● **PROBLEM STATEMENT**
Repeat the listing in full. Nothing may be added or left out.

** DATA UNDER STUDY follows **

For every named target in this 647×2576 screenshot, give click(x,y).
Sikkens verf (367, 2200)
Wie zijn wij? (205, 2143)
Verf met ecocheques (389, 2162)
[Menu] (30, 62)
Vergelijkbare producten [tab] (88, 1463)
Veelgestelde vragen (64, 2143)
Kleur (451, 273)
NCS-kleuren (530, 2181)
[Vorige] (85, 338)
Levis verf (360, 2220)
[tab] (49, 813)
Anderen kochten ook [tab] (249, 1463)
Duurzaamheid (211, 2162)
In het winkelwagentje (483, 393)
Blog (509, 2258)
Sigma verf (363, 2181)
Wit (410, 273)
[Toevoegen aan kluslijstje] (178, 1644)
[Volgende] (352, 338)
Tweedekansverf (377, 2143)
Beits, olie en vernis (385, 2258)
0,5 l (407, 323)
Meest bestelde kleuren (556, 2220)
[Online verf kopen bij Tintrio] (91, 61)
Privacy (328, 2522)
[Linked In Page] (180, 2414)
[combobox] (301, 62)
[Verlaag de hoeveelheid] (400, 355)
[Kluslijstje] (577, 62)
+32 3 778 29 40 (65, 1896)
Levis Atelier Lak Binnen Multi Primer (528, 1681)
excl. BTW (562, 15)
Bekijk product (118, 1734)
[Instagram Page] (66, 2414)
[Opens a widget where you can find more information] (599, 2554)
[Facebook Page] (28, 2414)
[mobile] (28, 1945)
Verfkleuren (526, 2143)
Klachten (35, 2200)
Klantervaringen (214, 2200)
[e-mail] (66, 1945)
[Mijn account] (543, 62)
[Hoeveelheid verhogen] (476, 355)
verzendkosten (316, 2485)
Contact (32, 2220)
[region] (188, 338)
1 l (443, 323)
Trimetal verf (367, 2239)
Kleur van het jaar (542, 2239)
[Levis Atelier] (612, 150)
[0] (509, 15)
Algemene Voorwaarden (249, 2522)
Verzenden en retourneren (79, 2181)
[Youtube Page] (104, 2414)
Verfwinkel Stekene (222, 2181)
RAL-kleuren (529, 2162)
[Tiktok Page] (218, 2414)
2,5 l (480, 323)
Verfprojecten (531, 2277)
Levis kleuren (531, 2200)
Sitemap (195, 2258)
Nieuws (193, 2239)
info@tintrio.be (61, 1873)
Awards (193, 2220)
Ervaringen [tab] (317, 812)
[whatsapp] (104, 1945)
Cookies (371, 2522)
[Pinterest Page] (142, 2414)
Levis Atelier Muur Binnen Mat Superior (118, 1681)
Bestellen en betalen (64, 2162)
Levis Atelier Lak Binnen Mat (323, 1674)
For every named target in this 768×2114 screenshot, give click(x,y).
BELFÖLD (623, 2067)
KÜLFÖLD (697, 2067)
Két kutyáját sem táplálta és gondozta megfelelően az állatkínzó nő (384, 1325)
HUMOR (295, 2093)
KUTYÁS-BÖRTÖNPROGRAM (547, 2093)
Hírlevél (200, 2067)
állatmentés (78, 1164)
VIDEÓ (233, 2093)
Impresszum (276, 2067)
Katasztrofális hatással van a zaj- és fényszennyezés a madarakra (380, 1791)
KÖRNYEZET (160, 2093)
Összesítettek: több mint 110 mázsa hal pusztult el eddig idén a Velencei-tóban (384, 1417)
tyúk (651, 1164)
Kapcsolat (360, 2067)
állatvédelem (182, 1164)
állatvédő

** End of DATA UNDER STUDY **

● **TASK RESPONSE**
For every named target in this 647×2576 screenshot, give click(x,y).
Sikkens verf (367, 2200)
Wie zijn wij? (205, 2143)
Verf met ecocheques (389, 2162)
[Menu] (30, 62)
Vergelijkbare producten [tab] (88, 1463)
Veelgestelde vragen (64, 2143)
Kleur (451, 273)
NCS-kleuren (530, 2181)
[Vorige] (85, 338)
Levis verf (360, 2220)
[tab] (49, 813)
Anderen kochten ook [tab] (249, 1463)
Duurzaamheid (211, 2162)
In het winkelwagentje (483, 393)
Blog (509, 2258)
Sigma verf (363, 2181)
Wit (410, 273)
[Toevoegen aan kluslijstje] (178, 1644)
[Volgende] (352, 338)
Tweedekansverf (377, 2143)
Beits, olie en vernis (385, 2258)
0,5 l (407, 323)
Meest bestelde kleuren (556, 2220)
[Online verf kopen bij Tintrio] (91, 61)
Privacy (328, 2522)
[Linked In Page] (180, 2414)
[combobox] (301, 62)
[Verlaag de hoeveelheid] (400, 355)
[Kluslijstje] (577, 62)
+32 3 778 29 40 (65, 1896)
Levis Atelier Lak Binnen Multi Primer (528, 1681)
excl. BTW (562, 15)
Bekijk product (118, 1734)
[Instagram Page] (66, 2414)
[Opens a widget where you can find more information] (599, 2554)
[Facebook Page] (28, 2414)
[mobile] (28, 1945)
Verfkleuren (526, 2143)
Klachten (35, 2200)
Klantervaringen (214, 2200)
[e-mail] (66, 1945)
[Mijn account] (543, 62)
[Hoeveelheid verhogen] (476, 355)
verzendkosten (316, 2485)
Contact (32, 2220)
[region] (188, 338)
1 l (443, 323)
Trimetal verf (367, 2239)
Kleur van het jaar (542, 2239)
[Levis Atelier] (612, 150)
[0] (509, 15)
Algemene Voorwaarden (249, 2522)
Verzenden en retourneren (79, 2181)
[Youtube Page] (104, 2414)
Verfwinkel Stekene (222, 2181)
RAL-kleuren (529, 2162)
[Tiktok Page] (218, 2414)
2,5 l (480, 323)
Verfprojecten (531, 2277)
Levis kleuren (531, 2200)
Sitemap (195, 2258)
Nieuws (193, 2239)
info@tintrio.be (61, 1873)
Awards (193, 2220)
Ervaringen [tab] (317, 812)
[whatsapp] (104, 1945)
Cookies (371, 2522)
[Pinterest Page] (142, 2414)
Levis Atelier Muur Binnen Mat Superior (118, 1681)
Bestellen en betalen (64, 2162)
Levis Atelier Lak Binnen Mat (323, 1674)
For every named target in this 768×2114 screenshot, give click(x,y).
BELFÖLD (623, 2067)
KÜLFÖLD (697, 2067)
Két kutyáját sem táplálta és gondozta megfelelően az állatkínzó nő (384, 1325)
HUMOR (295, 2093)
KUTYÁS-BÖRTÖNPROGRAM (547, 2093)
Hírlevél (200, 2067)
állatmentés (78, 1164)
VIDEÓ (233, 2093)
Impresszum (276, 2067)
Katasztrofális hatással van a zaj- és fényszennyezés a madarakra (380, 1791)
KÖRNYEZET (160, 2093)
Összesítettek: több mint 110 mázsa hal pusztult el eddig idén a Velencei-tóban (384, 1417)
tyúk (651, 1164)
Kapcsolat (360, 2067)
állatvédelem (182, 1164)
állatvédő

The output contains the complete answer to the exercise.